En six ans, la situation économique et sociale de la Martinique s'est encore dégradée. Il suffit de voir les statistiques de notre économie pour s'en rendre compte. La crise de février-mars 2009 a encore mis à mal des entreprises. Tout montre qu'il faut arrêter ce processus de déclin. C'est la fin du système découlant de la départementalisation-régionalisation, malmené par la globalisation-mondialisation. Il était normal que le président de la République, fort d'une demande des élus et au lendemain d'une crise sociale et sociétale sans précédent, propose une refondation politique susceptible de relancer l'économie, le social ou le culturel et de rétablir la confiance.

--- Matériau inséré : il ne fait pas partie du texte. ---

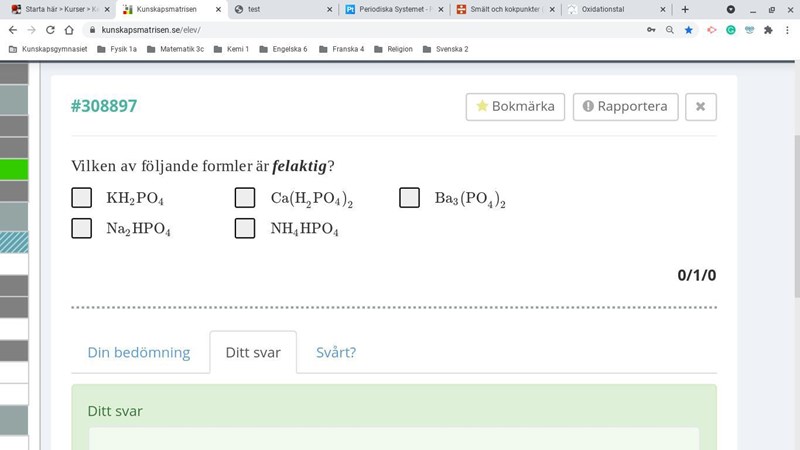The width and height of the screenshot is (800, 450).
Task: Click the Grammarly extension icon
Action: click(731, 30)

La nouveauté est qu'au sommet de l'État on reconnaît de plus en plus que la Martinique ne peut plus avoir les mêmes politiques de développement que la Lozère, les Ardennes ou les Bouches-du-Rhône. Cette consultation est une belle opportunité, après 1848, 1946, 1982 qui ont été des étapes importantes, pour réajuster le système institutionnel. L'heure est à la responsabilité collective et il faut que chacun assume sa part.
"La seule chose qui nous manque, c'est l'audace"

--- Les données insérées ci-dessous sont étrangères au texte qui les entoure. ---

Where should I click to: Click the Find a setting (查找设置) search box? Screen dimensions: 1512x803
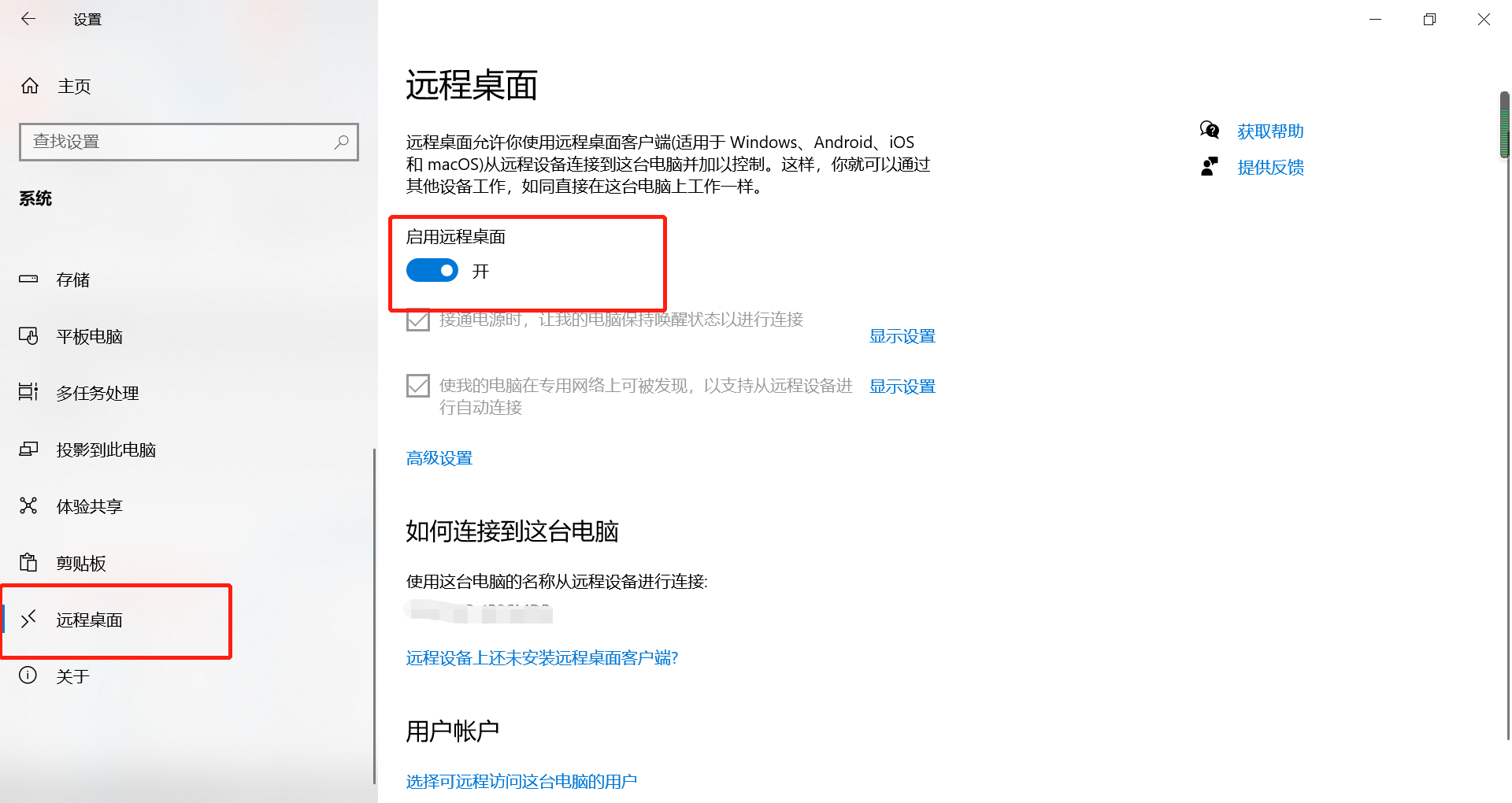pyautogui.click(x=189, y=142)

Pensez-vous que les Martiniquais soient aujourd'hui prêts pour une autonomie encadrée dans la République française ?
Si les Martiniquais n'étaient pas prêts, le président de la République n'aurait pas proposé de mettre fin au statu quo. Les dernières années de départementalisation-régionalisation, dans la conjoncture de la mondialisation, ont permis à la classe politique et à la population de comprendre l'essentiel des problèmes structurels qui freinent le développement endogène. Par ces temps de crise, où même des entreprises des pays riches doivent licencier à tour de bras, chacun doit savoir que rien ne pourra plus être comme avant. Malheureusement, certains de nos compatriotes restent persuadés que la crise va toujours les épargner et qu'il ne faut surtout rien modifier. Grâce à différents coups de pouce de la République, ils ont su, en se donnant les moyens qu'il fallait, tirer parti de la départementalisation-régionalisation, politiquement, économiquement ou socialement. Ne voulant surtout pas remettre en cause leur organisation, ils ont décidé de tout faire pour ne pas sortir du statu quo. Ceux-là ne seront jamais prêts pour le changement, ni aujourd'hui, ni dans cinq ans, ni dans cinquante ans, même s'ils sont inquiets de la situation actuelle, conséquence de la crise de février-mars.
Je suis convaincu que les Martiniquais ont aujourd'hui toute l'expérience qu'il faut pour passer à une nouvelle étape. La seule chose qui manque à certains, c'est l'audace. C'est oser prendre conscience que l'heure de l'action est arrivée. Aussi, pour les autres, l'important maintenant doit consister à accompagner ces indécis pour un saut qualitatif, et ceci dans l'esprit du plus grand respect et de considération.
Faut-il, selon vous, une période d'expérimentation ?
Lorsque les esclaves des îles britanniques de la Caraïbe ont été affranchis en 1834, le ministère des colonies leur a imposé une période « d'apprentissage » de quatre ans, soit-disant pour leur apprendre à travailler et donc à faire du sucre. C'était une façon pour les planteurs de gagner du temps.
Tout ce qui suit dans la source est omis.